We might just be approaching this entirely the wrong way around.

This epiphany was caused by one single statement from Embotics: “Our plan is to be hypervisor agnostic, and support other architectures in future versions”.

Multi-hypervisor support? Provisioning VMs regardless of hypervisor, just create what the business or application owner needs, on the performance and storage tier that suits that particular usage pattern best. Of course, this very much ties into the whole cloud mindset, and as a concept of management it is really interesting.

Consider the following scenario:

Your enterprise has a high-performance VMware vSphere environment where mission-critical applications run. All the bells and whistles are available in this environment; HA/DRS, High Performance SAN, 10GigE networking and loads of CPU and RAM.
For a given set of workloads available in the service catalog, the default would be to create new mission-critical workloads in this environment. Of course, chargeback mechanisms would also come into play, and price workloads in this environment at a premium level.
For the sake of simplicity we’ll call this tier “Tier 1”

“Tier 2” would be your test/development and QA environment where you probably won’t need the performance and high availability you get in “Tier 1”, and the chargeback mechanisms would reflect this in the cost model. This environment runs Hyper-V, has cheaper storage and simpler networking.

“Tier 3” is your hosted environment, available outside of your own datacenters. Some workloads belong here too, and of course, chargeback would come into play here as well. To further complicate things, the provider uses Xen for their environment.

If 3rd party applications where to tie into the administration tools for those three separate hypervisors, administrators would have to use three different tools to manage their environment.

What if we turn everything on its head, and look at it from the exact opposite direction. Why should 3rd party vendors have to tie into the hypervisors management tools? They wouldn’t have to if the hypervisor vendors made their admin tools available in a manner that let 3rd party vendors integrate their management tool into theirs instead?

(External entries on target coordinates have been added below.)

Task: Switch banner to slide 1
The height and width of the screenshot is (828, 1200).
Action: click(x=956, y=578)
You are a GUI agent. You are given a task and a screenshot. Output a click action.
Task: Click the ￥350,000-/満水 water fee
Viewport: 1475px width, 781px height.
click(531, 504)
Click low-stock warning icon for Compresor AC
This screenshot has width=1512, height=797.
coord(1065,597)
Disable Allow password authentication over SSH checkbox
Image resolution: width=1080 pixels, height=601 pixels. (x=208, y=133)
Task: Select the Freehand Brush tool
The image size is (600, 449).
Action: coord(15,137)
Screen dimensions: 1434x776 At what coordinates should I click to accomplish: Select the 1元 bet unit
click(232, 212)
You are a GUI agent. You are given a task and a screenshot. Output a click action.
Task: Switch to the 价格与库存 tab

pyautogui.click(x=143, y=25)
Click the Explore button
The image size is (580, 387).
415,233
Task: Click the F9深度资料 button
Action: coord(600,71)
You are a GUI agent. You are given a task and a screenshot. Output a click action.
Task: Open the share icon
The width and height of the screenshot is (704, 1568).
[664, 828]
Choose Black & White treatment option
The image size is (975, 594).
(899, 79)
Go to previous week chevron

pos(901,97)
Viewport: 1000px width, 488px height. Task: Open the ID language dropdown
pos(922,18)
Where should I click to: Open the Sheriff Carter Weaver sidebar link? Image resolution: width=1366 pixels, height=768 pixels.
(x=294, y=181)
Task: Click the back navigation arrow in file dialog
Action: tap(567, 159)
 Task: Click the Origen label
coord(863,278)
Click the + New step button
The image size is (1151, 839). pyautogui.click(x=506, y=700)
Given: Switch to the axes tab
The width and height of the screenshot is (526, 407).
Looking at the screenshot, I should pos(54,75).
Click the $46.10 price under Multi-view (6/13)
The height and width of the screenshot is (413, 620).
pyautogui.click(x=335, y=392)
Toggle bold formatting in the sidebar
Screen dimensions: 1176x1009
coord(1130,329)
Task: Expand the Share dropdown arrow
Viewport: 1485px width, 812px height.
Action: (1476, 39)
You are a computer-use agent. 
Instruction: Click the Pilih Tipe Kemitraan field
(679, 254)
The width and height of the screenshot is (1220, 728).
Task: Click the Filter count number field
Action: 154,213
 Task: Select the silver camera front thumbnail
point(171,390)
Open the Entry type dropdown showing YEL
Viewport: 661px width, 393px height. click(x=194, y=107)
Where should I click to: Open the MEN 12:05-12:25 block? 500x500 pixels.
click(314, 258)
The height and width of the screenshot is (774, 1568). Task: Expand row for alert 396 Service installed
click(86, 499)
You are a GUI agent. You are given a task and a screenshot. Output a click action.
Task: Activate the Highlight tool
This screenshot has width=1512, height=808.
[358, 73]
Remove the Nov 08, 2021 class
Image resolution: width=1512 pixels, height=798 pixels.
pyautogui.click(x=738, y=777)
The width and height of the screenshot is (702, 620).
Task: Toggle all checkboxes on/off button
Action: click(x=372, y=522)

Solarwinds does something really interesting in their Virtualization Manager product, the statistics and status reports you get in your Solarwinds Virtualization Manager dashboard are all available as web “widgets” that you can include in other web pages. In other words, you can integrate Solarwinds Virtualization Manager data into your existing dashboards.

What if you could do the same with output from future VMware vSphere, Hyper-V and Citrix XenServer management products? VKernel could do the same for their data, and you could easily create your own dashboard that contained information from a wealth of sources.

Of course, there are a number of issues with doing something like this, like “what happens if you want to move something from Tier 2 to Tier 1, and the VMs run on different hypervisors?”, “How do you enforce security between hypervisors with different management systems?” and so on.

This is not something that can be very easily done today, and it might even be a pipe-dream, but it’s an intriguing thought. I do think we will see more and more multi-hypervisor environments in the years to come, and getting into the market for management of such environments seems like a good business opportunity (Note: IANAA = I Am Not An Analyst).

Of course, this is an overly simplified scenario, but it does show that the need for management tools to be hypervisor agnostic is very much present, and will be even more so in the future.

We as vAdmins need to apply pressure on our hypervisor vendors to try and make them open up their management tools in such a way that this could be possible someday, the multi-hypervisor world is already here and it’s growing.

I wrote this post while on the plane returning from Tech Field Day #6 in Boston. Greg Ferro has replied to my original post with a post of his own vCenter Integration Mantra – vEverything Is Not Wise where he pretty much says the same as I do in this post.

Tom Howarth also commented on the original post. In fact, I even voiced this opinion in the session we had with Embotics, when the Tech Field Day delegates had a roundtable discussion after the presentations.

It all goes to show that you can in fact get blinded by the light.